What to produce
In the article on Russia's investment arbitration win, what did the tribunal hold about Galdabini's account receivable?

By 15 November, 2011 1 Comments Read More →

Russia Defeats Investment Arbitration Claim Arising Out of Soviet-time Trade Debt

This summer an UNCITRAL tribunal sitting in Stockholm held that it had no jurisdiction over a case submitted by Italian company Cesare Galdabini under Italy-Russian Federation BIT. According to media reports the claim arose out Russian Federation refusal to settle a debt owed for  EUR 278’000 worth of equipment, which Galdabini supplied in the end of 80s to one of Soviet foreign trading enterprises for the ultimate benefit of VAZ.

This case is interesting for several reasons. First, while the award was not made public we understand that the tribunal held that Galdabini’s account receivable did not qualify as an investment.  Given that Italy-Russian Federation BIT contains a rather generic definition of investment this award may contribute to the developing case-law on the definition of investment in non-ICSID disputes. Secondly, according to media reports other creditors hold around USD 200-300 mln of similar debts and this award further augments the position of the Russian Federation with respect to them.

The Cesare Galdabini case highlighted the debate over the legal definition of investment in international investment law.

Material
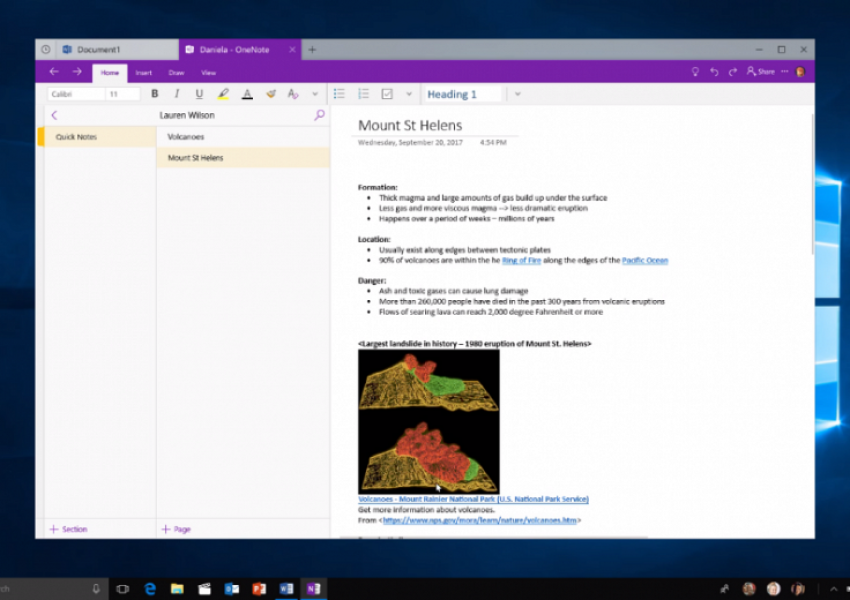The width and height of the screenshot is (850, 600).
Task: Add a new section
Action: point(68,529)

...

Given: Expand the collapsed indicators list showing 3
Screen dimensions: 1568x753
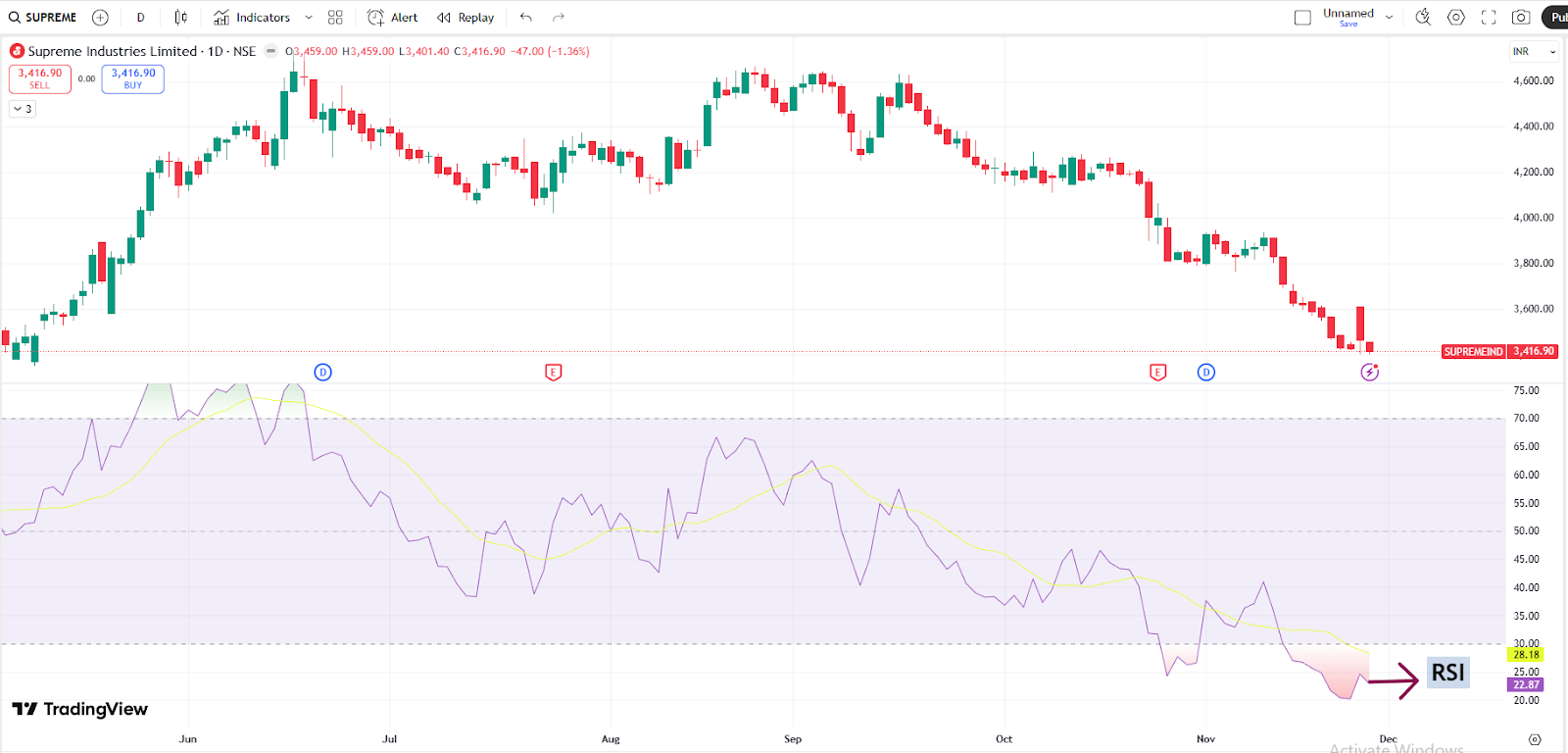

--

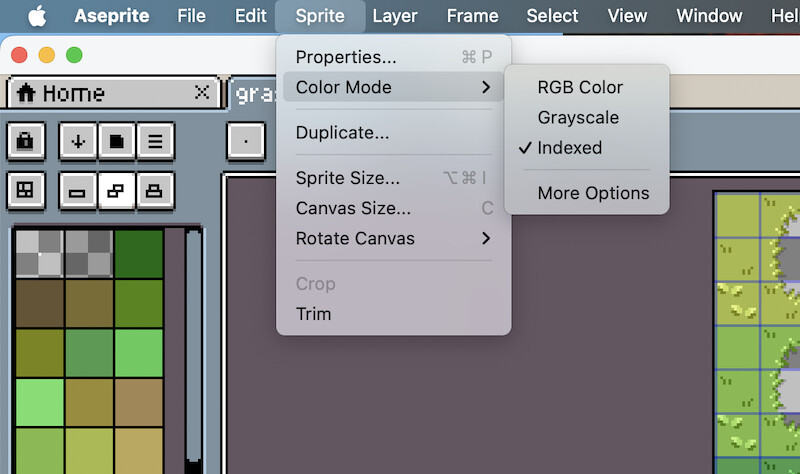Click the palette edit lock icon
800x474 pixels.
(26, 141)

Output of the exercise
The tribunal held that it did not qualify as an investment.